━━━━━ DATA PROVIDED

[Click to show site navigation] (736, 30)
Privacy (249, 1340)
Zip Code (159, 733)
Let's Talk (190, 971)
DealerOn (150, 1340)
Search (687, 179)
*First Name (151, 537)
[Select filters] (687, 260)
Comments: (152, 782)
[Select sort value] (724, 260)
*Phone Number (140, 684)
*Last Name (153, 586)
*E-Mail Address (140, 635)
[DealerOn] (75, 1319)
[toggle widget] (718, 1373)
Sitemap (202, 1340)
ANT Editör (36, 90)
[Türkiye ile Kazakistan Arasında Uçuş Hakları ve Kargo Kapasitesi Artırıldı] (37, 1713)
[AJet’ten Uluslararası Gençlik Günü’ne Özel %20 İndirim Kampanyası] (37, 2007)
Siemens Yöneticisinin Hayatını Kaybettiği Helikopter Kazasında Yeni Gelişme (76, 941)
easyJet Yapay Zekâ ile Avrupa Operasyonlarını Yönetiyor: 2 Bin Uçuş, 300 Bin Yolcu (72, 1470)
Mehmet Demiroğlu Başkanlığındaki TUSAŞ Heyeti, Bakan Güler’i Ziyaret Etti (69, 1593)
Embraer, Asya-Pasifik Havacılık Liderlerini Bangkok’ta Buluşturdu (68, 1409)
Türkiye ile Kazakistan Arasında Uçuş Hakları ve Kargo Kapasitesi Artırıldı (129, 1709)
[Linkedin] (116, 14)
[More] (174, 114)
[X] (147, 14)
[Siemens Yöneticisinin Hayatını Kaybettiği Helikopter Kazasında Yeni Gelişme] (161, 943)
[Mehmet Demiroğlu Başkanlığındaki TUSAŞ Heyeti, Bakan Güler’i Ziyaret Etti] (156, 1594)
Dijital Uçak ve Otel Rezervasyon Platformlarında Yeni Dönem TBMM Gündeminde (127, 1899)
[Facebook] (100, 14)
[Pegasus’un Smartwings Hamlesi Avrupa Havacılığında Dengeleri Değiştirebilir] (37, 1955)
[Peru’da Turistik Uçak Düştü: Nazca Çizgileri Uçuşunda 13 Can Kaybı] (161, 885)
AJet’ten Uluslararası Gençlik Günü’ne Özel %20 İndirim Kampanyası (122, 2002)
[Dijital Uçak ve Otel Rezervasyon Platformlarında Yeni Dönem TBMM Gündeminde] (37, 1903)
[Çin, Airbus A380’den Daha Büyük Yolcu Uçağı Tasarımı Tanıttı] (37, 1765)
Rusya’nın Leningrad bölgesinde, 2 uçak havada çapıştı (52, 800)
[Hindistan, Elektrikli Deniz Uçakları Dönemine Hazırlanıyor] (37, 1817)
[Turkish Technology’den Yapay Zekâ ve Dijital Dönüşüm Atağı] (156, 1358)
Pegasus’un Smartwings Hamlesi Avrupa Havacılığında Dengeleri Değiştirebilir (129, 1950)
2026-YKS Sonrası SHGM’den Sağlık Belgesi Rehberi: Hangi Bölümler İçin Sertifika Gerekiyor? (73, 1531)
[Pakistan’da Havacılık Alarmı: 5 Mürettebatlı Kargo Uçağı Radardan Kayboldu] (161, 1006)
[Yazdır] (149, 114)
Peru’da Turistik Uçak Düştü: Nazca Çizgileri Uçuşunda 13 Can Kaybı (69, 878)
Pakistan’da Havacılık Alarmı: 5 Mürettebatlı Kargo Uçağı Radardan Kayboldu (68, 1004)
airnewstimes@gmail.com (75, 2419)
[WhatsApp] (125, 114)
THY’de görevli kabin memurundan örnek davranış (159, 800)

━━━━━━━━━━

WORK TO COMPLETE> Filter the listing by the string "İndirim"; copy each matching line.

ANSWER SPACE>
[AJet’ten Uluslararası Gençlik Günü’ne Özel %20 İndirim Kampanyası] (37, 2007)
AJet’ten Uluslararası Gençlik Günü’ne Özel %20 İndirim Kampanyası (122, 2002)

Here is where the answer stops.